[Source records]

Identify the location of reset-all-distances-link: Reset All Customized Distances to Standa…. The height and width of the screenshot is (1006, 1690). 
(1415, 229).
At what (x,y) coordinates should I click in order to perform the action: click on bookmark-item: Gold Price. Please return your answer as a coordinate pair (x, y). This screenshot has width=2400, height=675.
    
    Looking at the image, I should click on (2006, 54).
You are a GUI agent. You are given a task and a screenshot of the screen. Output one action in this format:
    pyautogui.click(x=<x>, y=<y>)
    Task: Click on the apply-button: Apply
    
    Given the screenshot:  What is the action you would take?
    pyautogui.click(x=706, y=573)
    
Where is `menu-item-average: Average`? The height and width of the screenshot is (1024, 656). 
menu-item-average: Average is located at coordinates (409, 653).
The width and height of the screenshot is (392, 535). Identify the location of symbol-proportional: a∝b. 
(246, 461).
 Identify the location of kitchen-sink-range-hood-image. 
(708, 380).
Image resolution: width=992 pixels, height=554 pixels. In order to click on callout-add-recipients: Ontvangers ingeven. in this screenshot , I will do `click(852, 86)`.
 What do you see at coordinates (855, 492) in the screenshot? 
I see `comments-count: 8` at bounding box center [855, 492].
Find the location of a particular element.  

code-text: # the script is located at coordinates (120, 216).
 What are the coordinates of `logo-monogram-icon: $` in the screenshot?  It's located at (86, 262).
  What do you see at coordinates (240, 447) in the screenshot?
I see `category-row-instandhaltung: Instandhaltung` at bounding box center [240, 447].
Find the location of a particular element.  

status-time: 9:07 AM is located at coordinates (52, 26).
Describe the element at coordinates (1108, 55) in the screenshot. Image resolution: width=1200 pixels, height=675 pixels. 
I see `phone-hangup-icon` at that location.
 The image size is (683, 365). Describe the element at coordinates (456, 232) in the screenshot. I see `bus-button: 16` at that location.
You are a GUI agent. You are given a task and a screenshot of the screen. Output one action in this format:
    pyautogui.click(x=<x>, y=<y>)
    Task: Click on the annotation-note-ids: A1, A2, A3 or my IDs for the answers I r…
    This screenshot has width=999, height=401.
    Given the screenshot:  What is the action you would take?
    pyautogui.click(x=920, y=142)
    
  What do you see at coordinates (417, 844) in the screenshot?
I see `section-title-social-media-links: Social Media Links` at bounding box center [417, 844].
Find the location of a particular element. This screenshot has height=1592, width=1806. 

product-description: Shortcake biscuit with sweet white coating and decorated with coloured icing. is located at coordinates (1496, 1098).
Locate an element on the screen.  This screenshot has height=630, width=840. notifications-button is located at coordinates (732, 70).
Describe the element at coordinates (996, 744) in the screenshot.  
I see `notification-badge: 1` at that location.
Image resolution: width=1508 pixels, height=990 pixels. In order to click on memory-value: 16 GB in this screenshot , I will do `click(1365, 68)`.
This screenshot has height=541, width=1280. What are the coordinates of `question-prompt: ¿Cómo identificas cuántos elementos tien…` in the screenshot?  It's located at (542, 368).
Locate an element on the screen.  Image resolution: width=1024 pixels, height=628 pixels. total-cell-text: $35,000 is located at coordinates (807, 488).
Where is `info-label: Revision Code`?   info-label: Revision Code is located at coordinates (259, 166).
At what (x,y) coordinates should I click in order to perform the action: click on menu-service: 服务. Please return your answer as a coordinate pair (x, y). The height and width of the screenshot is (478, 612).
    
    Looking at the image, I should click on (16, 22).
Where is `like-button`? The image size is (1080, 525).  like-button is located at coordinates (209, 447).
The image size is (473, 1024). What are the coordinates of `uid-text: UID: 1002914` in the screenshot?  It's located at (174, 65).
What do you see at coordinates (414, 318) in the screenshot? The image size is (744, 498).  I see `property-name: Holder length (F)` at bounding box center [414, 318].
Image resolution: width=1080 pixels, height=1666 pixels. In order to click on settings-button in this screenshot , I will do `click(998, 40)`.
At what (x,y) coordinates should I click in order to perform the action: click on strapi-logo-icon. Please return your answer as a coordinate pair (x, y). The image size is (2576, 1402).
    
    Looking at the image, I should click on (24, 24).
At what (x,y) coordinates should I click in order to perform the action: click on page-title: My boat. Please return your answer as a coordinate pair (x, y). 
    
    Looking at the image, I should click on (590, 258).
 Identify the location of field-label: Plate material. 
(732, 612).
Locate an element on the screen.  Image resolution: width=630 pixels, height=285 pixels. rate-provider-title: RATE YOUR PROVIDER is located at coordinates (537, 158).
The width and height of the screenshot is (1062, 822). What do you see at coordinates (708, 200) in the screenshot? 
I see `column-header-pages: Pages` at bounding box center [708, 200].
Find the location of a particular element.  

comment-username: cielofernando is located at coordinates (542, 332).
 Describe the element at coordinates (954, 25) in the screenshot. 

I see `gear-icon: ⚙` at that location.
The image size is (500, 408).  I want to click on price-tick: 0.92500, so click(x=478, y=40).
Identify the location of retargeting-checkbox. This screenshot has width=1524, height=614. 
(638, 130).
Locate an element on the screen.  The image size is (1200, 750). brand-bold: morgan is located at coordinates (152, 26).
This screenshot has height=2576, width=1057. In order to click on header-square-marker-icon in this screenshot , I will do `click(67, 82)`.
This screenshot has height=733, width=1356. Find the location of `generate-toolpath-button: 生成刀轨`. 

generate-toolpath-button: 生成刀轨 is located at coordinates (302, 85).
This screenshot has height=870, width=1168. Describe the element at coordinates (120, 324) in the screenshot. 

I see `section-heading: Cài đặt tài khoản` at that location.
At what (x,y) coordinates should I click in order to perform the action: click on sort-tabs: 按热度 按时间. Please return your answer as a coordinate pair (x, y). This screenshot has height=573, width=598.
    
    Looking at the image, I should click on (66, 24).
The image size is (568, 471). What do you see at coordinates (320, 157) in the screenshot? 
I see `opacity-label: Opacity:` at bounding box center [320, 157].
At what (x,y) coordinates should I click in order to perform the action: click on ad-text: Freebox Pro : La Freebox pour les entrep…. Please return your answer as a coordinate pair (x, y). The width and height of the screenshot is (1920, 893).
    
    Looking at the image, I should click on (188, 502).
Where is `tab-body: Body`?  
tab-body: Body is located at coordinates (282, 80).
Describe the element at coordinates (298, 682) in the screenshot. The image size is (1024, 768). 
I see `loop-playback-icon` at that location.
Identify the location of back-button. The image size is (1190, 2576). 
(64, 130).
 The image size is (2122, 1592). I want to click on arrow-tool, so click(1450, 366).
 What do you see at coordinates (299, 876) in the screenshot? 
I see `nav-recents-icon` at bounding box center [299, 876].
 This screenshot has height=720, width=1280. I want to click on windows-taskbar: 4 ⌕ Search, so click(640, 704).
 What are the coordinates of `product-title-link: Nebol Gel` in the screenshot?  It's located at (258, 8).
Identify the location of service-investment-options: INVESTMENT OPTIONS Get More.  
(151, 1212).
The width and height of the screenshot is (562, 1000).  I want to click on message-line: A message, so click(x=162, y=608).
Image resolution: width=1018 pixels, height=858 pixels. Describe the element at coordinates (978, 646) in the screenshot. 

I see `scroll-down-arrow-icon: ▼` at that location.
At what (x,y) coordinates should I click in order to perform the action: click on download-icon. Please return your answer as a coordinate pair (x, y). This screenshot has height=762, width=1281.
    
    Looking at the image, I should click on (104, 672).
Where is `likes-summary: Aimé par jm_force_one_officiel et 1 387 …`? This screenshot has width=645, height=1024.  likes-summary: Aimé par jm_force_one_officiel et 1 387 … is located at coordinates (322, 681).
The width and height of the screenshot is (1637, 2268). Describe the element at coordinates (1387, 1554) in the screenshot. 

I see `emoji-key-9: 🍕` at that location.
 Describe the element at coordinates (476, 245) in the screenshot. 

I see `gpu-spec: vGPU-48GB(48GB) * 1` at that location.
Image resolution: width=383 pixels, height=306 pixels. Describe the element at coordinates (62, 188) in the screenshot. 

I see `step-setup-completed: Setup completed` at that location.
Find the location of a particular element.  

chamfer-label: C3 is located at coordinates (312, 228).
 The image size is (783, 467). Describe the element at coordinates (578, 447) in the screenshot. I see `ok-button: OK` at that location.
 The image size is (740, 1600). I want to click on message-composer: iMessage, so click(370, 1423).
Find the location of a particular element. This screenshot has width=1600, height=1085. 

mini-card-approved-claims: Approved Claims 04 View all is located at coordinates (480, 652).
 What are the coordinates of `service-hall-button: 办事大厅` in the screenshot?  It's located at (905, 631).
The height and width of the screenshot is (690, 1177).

(Work instructions) Can you swap "image size" for "screenshot size" in the part of the source records that opens with the line containing "coordinates (209, 447)." and closes with the line containing "The image size is (473, 1024).", and give those lines back with nothing else changed?

(Your solution)
Where is `like-button`? The screenshot size is (1080, 525).  like-button is located at coordinates (209, 447).
The screenshot size is (473, 1024). What are the coordinates of `uid-text: UID: 1002914` in the screenshot?  It's located at (174, 65).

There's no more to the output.